Entrepreneurship was already rooted in Linda Dijkshoorn at an early age. While studying molecular cell biology at the Vrije Universiteit Amsterdam, she set up a homework guidance institute which enabled her to fund her Master’s degree. She then went on to do her PhD trajectory in synthetic biology. Here she was able to develop her skills that were the first step towards EV Biotech.
She received support from VentureLab North, the incubator for entrepreneurship in the Northern Netherlands headed by Prof. Aard Groen from the University of Groningen. VentureLab North offers a breeding ground for new knowledge and contacts, and initiates potential collaborations between students, the business sector and the government. ‘The team at VentureLab North can help you with everything in and around a company. I’ve especially benefited from the network. If you have specific questions, they’ll look for specific knowledge for you. VentureLab North forms the basis of where I’m standing as a CEO today,’ says Linda paying tribute to Aard Groen and his team.
The Groningen-based investment funds Carduso Capital, UMCG-Hanzepoort and the RUG Houdstermaatschappij have recently provided EV Biotech with capital so that it can set to work for 2 years.
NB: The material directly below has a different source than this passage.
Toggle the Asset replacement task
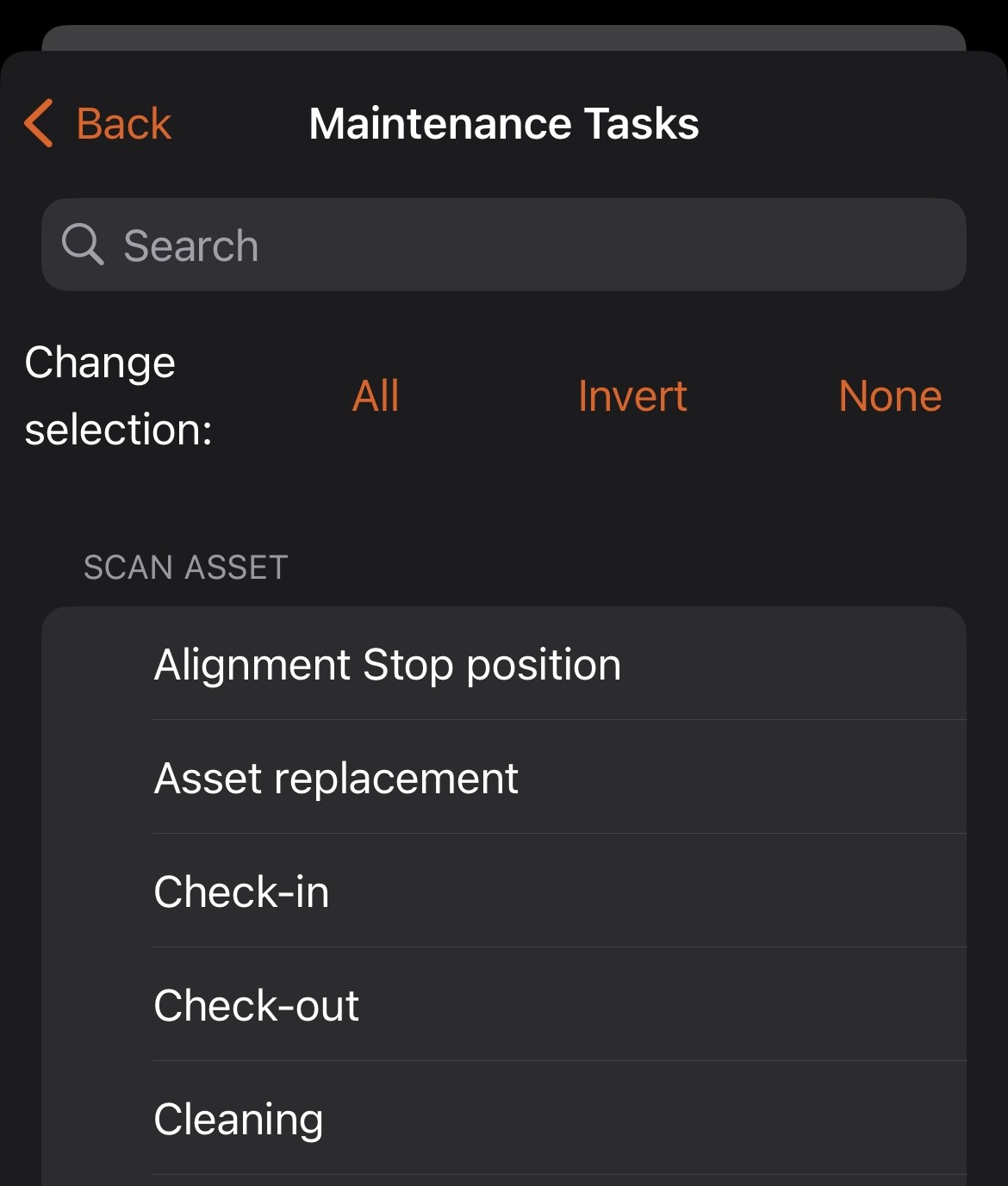 click(x=336, y=779)
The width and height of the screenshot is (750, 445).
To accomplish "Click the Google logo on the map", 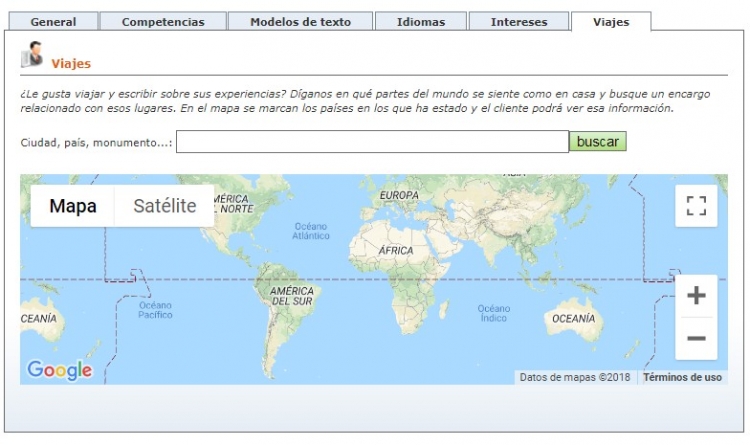I will click(x=59, y=370).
The investment gives EV Biotech the opportunity to prove the effectiveness of its new production platform. A special moment, for the young CEO: ‘The will to invest in an early-stage technology gives me and our team a very proud and warm feeling.’
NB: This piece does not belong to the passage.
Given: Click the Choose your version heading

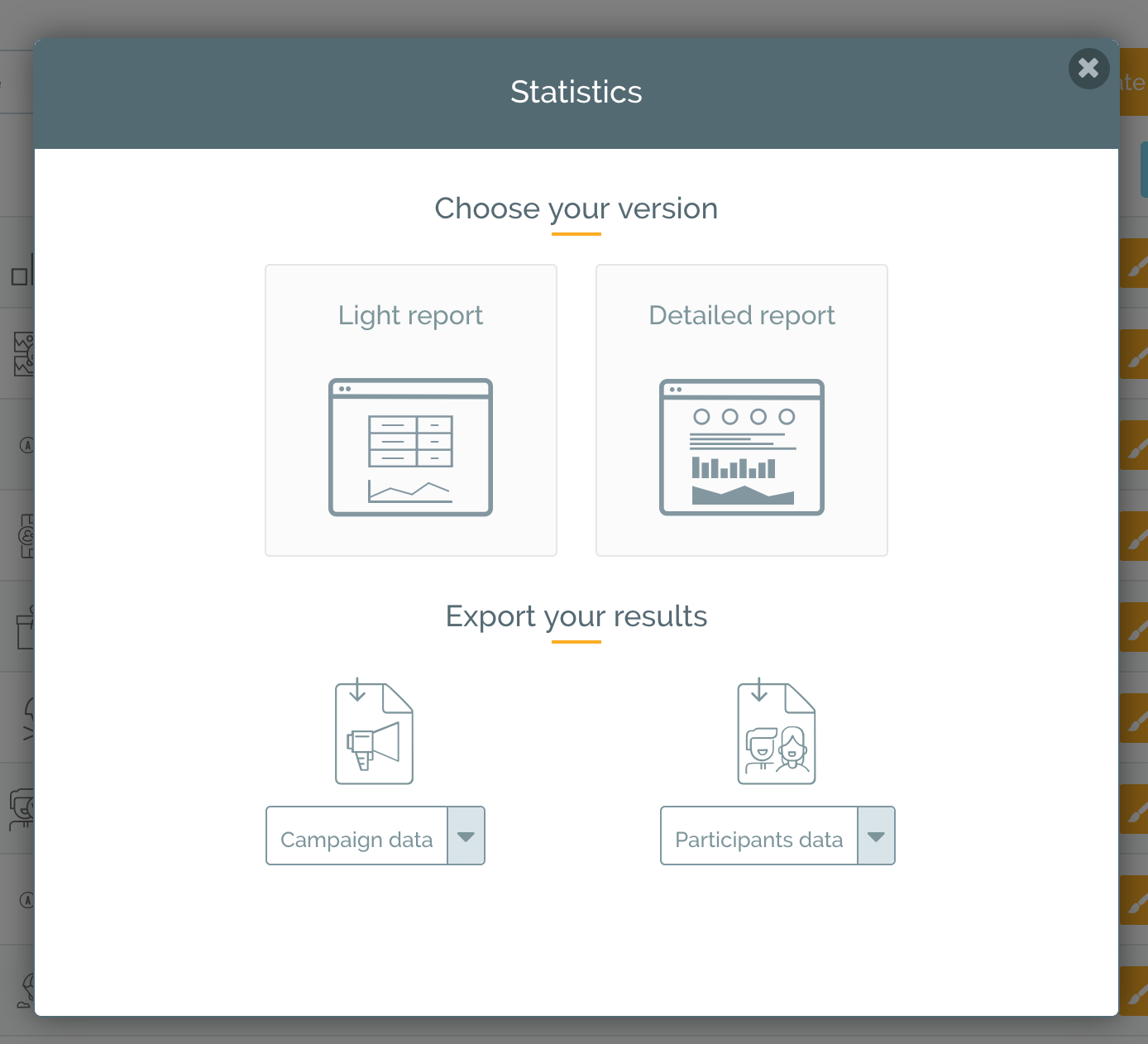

Knowledge within walking distance
EV Biotech is starting with a 6-strong team of academics, but in time the Groningen-based company will offer every opportunity for research and internships, also for students in higher professional education. As of 1st January 2019, EV Biotech will move in with InnoLab AgriFood, in the heart of Zernike Campus. A place where the Groningen-based biotech company will feel like a focal point, states the entrepreneur: ‘Zernike Campus offers the best state-of-the-art facilities for fundamental and applied research and offers knowledge and human capital within walking distance. The secret of successful entrepreneurship always starts with networking and meeting each other.’
As CEO, Linda herself recently conducted her first networking conversation with an international chemical giant on behalf of EV Biotech. Linda: ‘They are interested in the production lines we are developing. During the pitch, I noticed that they enjoy doing business with a company like EV Biotech. We might not be quite as experienced, but we are seen as young, creative and full of dynamic. And you feel that: the future is ours.’